Adaptive Biotechnologies applies genomic sequencing to immune system cells, generating profiles of receptors on those cells for diagnostics and therapies for diseases related to the immune system, as well as cancer. The company is a spin-off enterprise from the Fred Hutchinson Cancer Research Center in Seattle, founded in 2009. Its main technology sequences genes from receptors on T- and B-cells, white blood cells in the immune system, for diagnostics and therapies.
The collaboration aims to combine Adaptive Biotechnologies’ immune-system sequencing capabilities with Microsoft’s large-scale machine learning and cloud computing to create diagnostics for individual patients from a simple blood test. The partnership is expected to produce a map connecting T-cell receptors and antigens, proteins that emit signals for a particular disease, eventually leading to a universal diagnostic test. Sequencing the genetics in trillions of T-cell receptors and matching them to the millions of antigens will require large databases and sophisticated analytics, powered in part by machine learning.
“Some conditions like cancer or autoimmune disorders can be difficult to diagnose,” says Adaptive’s CEO Chad Robins in a company statement, “but this universal map of the immune system will enable earlier and more accurate diagnosis of disease, potentially helping physicians to connect the dots to understand the relationship between disease states and eventually lead to a better understanding of overall human health.”
In a company blog post, Peter Lee, Microsoft’s vice-president for artificial intelligence and research, calls the project an “X-ray of the immune system,” which would “open new doors to predictive medicine, as a person’s immunological history is believed to shape their response to new pathogens and treatments in ways that are currently impossible to explore. The impact on human health of such a universal blood test that reads a person’s exposure and response to disease would be, in a word, transformational.”
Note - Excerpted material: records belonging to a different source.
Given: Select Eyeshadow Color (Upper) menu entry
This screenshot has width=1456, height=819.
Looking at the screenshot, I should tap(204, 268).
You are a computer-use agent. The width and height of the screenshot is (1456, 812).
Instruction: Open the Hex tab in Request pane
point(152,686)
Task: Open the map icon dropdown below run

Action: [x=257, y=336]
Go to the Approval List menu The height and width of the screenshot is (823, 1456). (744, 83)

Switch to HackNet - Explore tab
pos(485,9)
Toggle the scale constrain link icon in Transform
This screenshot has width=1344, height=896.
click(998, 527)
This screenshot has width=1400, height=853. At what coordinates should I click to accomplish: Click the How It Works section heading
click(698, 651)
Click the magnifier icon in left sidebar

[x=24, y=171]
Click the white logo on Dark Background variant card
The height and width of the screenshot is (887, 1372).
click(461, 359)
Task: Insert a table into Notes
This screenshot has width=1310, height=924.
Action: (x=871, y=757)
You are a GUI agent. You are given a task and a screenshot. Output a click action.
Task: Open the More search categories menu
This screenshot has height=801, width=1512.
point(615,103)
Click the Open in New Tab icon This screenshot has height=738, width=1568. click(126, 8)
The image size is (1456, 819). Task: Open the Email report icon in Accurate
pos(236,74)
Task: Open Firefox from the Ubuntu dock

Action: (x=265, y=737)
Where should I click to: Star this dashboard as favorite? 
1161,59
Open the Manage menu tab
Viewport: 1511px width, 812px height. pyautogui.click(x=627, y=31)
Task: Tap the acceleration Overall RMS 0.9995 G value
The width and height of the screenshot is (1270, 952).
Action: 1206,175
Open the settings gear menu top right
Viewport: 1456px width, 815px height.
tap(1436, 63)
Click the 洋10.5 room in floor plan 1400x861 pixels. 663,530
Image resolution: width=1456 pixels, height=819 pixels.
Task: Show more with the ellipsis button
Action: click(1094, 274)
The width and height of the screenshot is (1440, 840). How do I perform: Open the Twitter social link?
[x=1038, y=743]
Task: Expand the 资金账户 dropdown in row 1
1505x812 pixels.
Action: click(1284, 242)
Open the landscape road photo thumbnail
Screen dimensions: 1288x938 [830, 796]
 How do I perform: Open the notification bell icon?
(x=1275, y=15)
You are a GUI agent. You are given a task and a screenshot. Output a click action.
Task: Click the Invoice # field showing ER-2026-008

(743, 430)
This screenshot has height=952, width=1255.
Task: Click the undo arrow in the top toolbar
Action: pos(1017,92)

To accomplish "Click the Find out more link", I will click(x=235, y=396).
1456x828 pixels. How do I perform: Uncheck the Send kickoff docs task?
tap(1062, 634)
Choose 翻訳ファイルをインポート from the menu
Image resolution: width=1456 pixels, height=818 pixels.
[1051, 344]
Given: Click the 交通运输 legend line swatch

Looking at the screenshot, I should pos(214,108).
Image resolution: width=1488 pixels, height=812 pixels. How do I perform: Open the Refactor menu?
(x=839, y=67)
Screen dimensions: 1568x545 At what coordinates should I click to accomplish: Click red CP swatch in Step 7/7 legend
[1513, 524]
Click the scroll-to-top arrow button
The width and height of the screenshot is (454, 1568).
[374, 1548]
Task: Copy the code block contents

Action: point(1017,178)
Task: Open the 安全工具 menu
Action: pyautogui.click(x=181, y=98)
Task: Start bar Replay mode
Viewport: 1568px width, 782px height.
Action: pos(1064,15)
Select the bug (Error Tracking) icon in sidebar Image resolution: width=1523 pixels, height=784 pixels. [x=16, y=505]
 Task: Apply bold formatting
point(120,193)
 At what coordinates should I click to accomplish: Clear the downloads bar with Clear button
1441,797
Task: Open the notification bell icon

The collaboration is part of Microsoft’s Healthcare Next initiative, begun last year to apply cloud computing and artificial intelligence to health care. The companies say it’s the first partnership between technology and genomics companies to map the genetics of the immune system.
Robins and Lee plan to tell more about their partnership on 10 January at the J.P. Morgan Healthcare Conference, an invitation-only meeting in San Francisco.